11月、連帯大臣で女性の権利担当でもあるロズリーヌ・バシュロ(Roselyne Bachelot)は、フィヨン(François Fillon)首相に“mademoiselle”という語を削除するよう頼んだことを明かしている。21日、バシュロ連帯相は、男女差別の一つのカタチの終焉を示す通達を歓迎した。その喜びを示すコミュニケで大臣は、家族手当基金(la Caisse nationale des allocations familiales)から家族の姓と通称名を混同しないように受給者に連絡が入ることを紹介している。

21日に公開した談話で、上記の二団体は今回の首相通達を歓迎し、具体的な成果を示すよう求めている。二団体はまた、企業や民間団体もすべての書類から「マドモアゼル」という語を削除する運動に加わるよう強く勧めている。

* データ一覧 *
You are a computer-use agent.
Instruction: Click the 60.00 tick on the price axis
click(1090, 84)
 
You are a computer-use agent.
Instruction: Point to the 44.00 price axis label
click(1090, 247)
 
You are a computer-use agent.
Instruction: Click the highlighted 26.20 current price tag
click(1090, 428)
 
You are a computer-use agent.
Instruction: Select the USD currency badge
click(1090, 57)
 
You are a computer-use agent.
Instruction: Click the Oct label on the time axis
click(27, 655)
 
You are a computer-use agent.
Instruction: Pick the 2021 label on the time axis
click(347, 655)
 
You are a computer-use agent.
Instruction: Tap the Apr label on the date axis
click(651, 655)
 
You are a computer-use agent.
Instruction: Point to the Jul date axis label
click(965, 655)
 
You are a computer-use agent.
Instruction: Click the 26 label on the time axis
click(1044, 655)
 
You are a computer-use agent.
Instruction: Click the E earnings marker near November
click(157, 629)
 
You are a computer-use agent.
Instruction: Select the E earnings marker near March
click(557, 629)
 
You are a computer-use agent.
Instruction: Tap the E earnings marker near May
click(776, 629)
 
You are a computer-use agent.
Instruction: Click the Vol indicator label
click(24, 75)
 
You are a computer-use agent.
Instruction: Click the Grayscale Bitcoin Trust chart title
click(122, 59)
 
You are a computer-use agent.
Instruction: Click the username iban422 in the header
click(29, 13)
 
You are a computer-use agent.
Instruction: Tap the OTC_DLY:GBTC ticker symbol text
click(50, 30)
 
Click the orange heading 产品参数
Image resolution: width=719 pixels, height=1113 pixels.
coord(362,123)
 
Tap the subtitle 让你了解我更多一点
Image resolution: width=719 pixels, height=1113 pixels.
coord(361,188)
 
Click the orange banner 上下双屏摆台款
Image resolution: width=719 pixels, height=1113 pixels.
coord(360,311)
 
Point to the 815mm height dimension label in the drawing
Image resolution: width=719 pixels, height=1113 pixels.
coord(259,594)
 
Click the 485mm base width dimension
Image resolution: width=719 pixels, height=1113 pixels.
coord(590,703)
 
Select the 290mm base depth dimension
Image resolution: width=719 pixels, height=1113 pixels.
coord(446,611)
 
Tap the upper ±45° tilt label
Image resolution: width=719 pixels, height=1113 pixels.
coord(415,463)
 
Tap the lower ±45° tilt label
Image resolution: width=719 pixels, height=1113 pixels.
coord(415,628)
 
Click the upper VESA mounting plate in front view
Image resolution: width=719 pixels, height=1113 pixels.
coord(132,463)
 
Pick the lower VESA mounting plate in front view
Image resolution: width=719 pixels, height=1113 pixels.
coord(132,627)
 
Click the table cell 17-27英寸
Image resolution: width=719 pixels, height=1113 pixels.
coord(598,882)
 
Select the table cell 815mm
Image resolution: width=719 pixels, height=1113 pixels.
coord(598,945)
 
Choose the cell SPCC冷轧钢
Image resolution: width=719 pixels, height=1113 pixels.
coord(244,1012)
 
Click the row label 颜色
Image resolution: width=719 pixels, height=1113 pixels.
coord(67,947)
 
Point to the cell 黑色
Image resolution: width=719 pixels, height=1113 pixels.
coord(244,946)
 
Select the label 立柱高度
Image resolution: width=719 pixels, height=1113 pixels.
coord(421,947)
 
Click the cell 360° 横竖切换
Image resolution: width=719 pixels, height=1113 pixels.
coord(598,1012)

* 作業内容 *
1: 記事のうち「11月、連帯大臣で」で始まる段落を、主な事実を残したまま短く書き直すこと。
2: データ一覧の行から、「plate」という語を含むものをすべて抜き出して返すこと。

* 各作業の結果 *
1: 11月、女性の権利も担当するバシュロ連帯相は、フィヨン首相に“mademoiselle”という語の削除を頼んだと明かした。21日には、男女差別の一つのカタチの終焉を示す通達を歓迎した。さらにコミュニケで、家族手当基金から受給者へ、家族の姓と通称名を混同しないよう連絡が入ると紹介した。

2:
Click the upper VESA mounting plate in front view
Pick the lower VESA mounting plate in front view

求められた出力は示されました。